EXERCISE DESCRIPTION: Find the word "极速云电商" in the listing; pull out each line holding it.

(EXERCISE INPUT Opens)

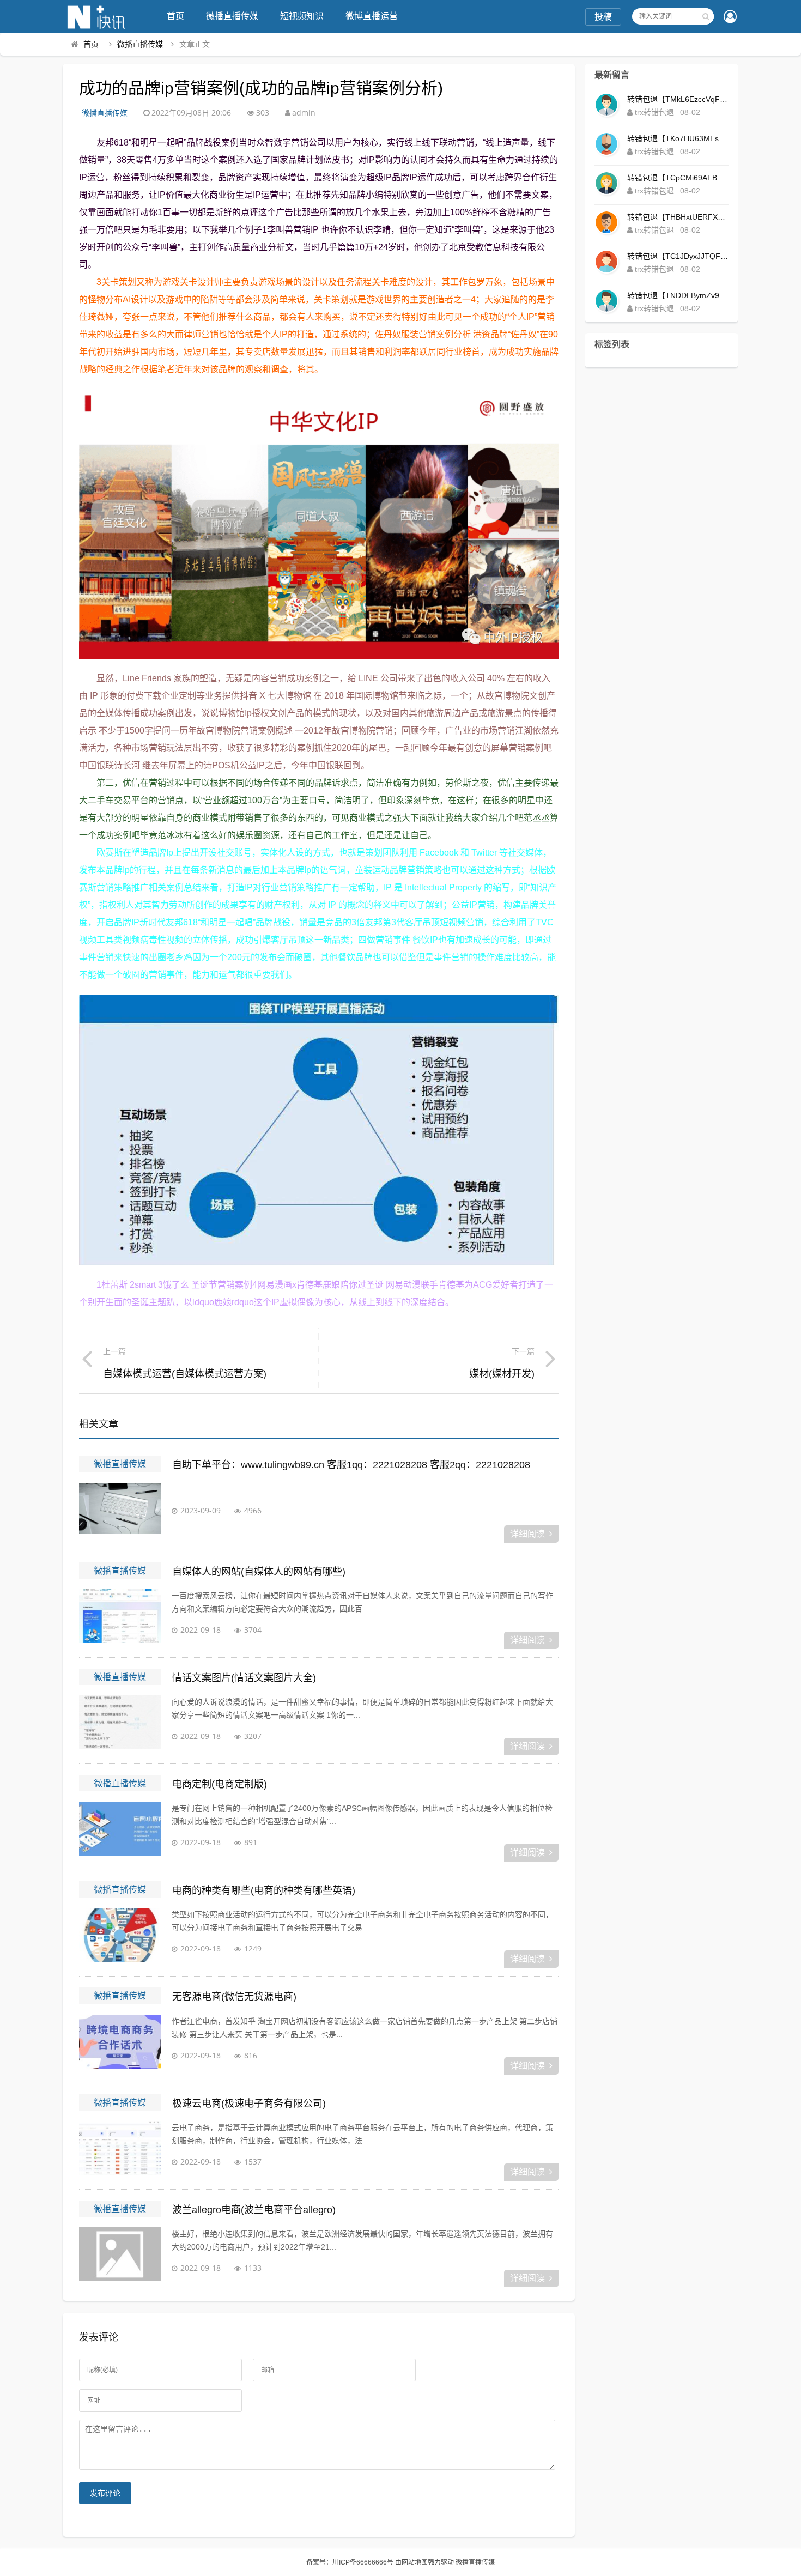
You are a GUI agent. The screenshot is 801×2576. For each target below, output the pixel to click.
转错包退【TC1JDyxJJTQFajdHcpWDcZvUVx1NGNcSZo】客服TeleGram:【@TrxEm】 (678, 256)
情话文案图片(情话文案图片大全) (244, 1677)
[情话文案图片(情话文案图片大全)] (120, 1722)
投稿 (603, 16)
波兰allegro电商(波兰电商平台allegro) (254, 2209)
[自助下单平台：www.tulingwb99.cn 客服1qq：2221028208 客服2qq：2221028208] (120, 1510)
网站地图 (415, 2562)
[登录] (730, 17)
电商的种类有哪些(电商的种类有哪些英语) (263, 1890)
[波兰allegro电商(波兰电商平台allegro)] (120, 2254)
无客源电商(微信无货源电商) (234, 1996)
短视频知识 (302, 16)
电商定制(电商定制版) (219, 1784)
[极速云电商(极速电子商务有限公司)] (120, 2148)
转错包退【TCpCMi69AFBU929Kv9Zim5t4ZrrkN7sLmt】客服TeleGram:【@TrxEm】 (678, 177)
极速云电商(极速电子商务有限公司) (249, 2103)
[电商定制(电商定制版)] (120, 1829)
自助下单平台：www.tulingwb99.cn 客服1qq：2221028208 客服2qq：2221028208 (351, 1464)
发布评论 (105, 2493)
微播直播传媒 (232, 16)
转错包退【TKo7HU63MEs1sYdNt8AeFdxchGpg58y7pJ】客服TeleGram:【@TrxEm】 (678, 138)
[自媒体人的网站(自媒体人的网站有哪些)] (120, 1616)
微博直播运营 (371, 16)
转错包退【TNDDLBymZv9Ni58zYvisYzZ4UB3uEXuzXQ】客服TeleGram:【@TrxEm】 (678, 295)
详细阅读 (527, 1533)
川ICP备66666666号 (362, 2562)
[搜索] (705, 16)
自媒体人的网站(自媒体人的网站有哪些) (258, 1571)
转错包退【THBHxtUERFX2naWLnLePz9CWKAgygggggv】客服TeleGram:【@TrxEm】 (678, 217)
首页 (175, 16)
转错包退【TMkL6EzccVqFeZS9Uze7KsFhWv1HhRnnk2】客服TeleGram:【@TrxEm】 (678, 99)
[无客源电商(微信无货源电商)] (120, 2042)
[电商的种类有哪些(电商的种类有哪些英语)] (120, 1935)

(EXERCISE INPUT Closes)

WRITTEN RESPONSE:
[极速云电商(极速电子商务有限公司)] (120, 2148)
极速云电商(极速电子商务有限公司) (249, 2103)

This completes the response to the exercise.